那时饮酒添换将毕。明月初上,照得满船如水,扬州关上丝竹喧哗。那银瓶听得吹弹不在行,把口侮着微笑。玉卿道:“等我吹吹笛,和他们船上比比。”叫银瓶取出一只西洋老血杯——是皇上赐李师师的物,满满斟上,送与苗员外,他却取筝来,安在小几上弹起。真是雁唳长空,龙吟秋水,惊得那些船上人都不弹唱了。员外饮毕,也斟了一杯回敬。玉卿却取出一面搂金螺甸琵琶来,那是民间之物!又叫银瓶弹。银瓶因没人合着,不去接。苗员外使个眼色,董玉娇知道了,早接过琵琶来,弹了一套《清商》,也是扬州有名的清弹。银瓶又要夺胜,早接过来,叫:“樱桃斟酒,劝大娘一杯。”弹了一套《汉宫秋》。员外说起江湖上事:“艄公不可轻信,你小小年纪一对夫妻,又有这些行李,该到店里另写大些的船。万一这艄公不小心哄得你们睡了,撑到湖荡里,还不知是那里,……”说得郑玉卿害怕,苗员外道:“小弟有一只浪船,正要镇江去。自家的艄公,叫他服事也便些。”到象骨肉关切的话,玉卿谢了又谢,许着明日移船。饮至三更,把船依旧回到关上泊了。如此你来我去,不止一日。

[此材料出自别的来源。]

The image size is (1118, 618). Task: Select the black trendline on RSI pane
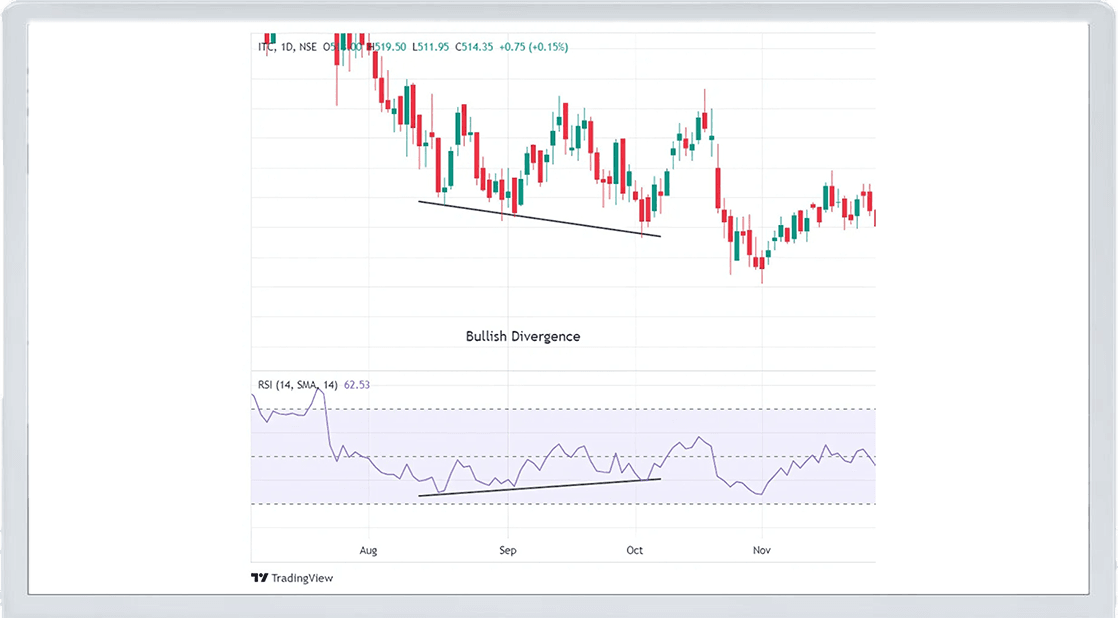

那日苗员外进城,和众商人见盐院去了,一些小郎都跟去了。玉娇儿将船窗取开两扇格子,故意把手一招。玉卿积年子弟,勾搭熟了,逾窗而入,闭上舱门,忙把玉娇搂定求欢。那玉娇受了苗青秘计,十分奉承,即说嫌苗员外粗丑,一见你这样知趣,不得和你同生同死!说到热处,两人干勾多时,果然玉娇风月狂滢,水气交凑,弄得玉卿快不可言。
就说:“银瓶虽美,年小不知滋味,但得咱两人长远相交,我情愿把银瓶嫁了。”玉娇道:“你要肯时,我管慢慢和员外说,你休改了口。”玉卿道:“我有假话,就掉在扬子江里。”
说毕活,仍旧过船来,把格子闭了。银瓶那得知道。
至晚,苗员外回来,董玉娇如此说了一遍,不胜之喜。
另治了一席,请过郑玉卿来,道:“老弟,你我同盟生死的人,不该说假话。你这表子是那里拐了来的?那有良家女儿这样一手丝弦?贤弟不知,这扬州番捕拿贼的公人极多,这二日,来我这船上打探得好不紧急,一把套住你到官,就完不得事。如今这金兵大乱,东京来的人不许收留,好不严谨。”说得郑玉卿没有主意了,道:“随哥怎么样,小弟敢不从命。”苗青道:“你实说,这女子是那里来的,我替你安排。”那郑玉卿只得略露出几分,说是东京娶过的表子,原不是良家。苗青道:“既是表子,何妨明说。小弟这董玉娇也不过是娶的门里人,我们风月中的浪子,不过是兴个新鲜,那个是三媒六证娶的老婆不成。”说到中间,叫董玉娇出来,和郑玉卿猜枚豁拳,故意顽成一块。玉卿还不敢放胆的顽,这苗青叫他输了的叫谁亲娘亲爹,一味皮混。他也要如此如此。饮到乐处,董玉娇要请过银瓶来吃酒,请了二次,推说睡了。两句话激得郑玉卿跑过舱去,也不管他残妆半卸,一把扯着往大船上来。银瓶挣着不肯,险不掉下水里。这里重整杯盘,说破是表子了,行了一个令,大家讲就,谁输了把表子送到谁怀里。苗青故意先输了,董玉娇斟上满满一杯酒,倒在玉卿怀里,一递一口吃了。第二掷,郑玉卿输了,该银瓶送酒,他却不肯去近前,只远远送了一杯,又回来坐在玉卿身边。董玉娇恼了,道:“郑叔叔全没有男子气!难道人家的是表子,奉承了你,你家就是自家老婆也要送过去。”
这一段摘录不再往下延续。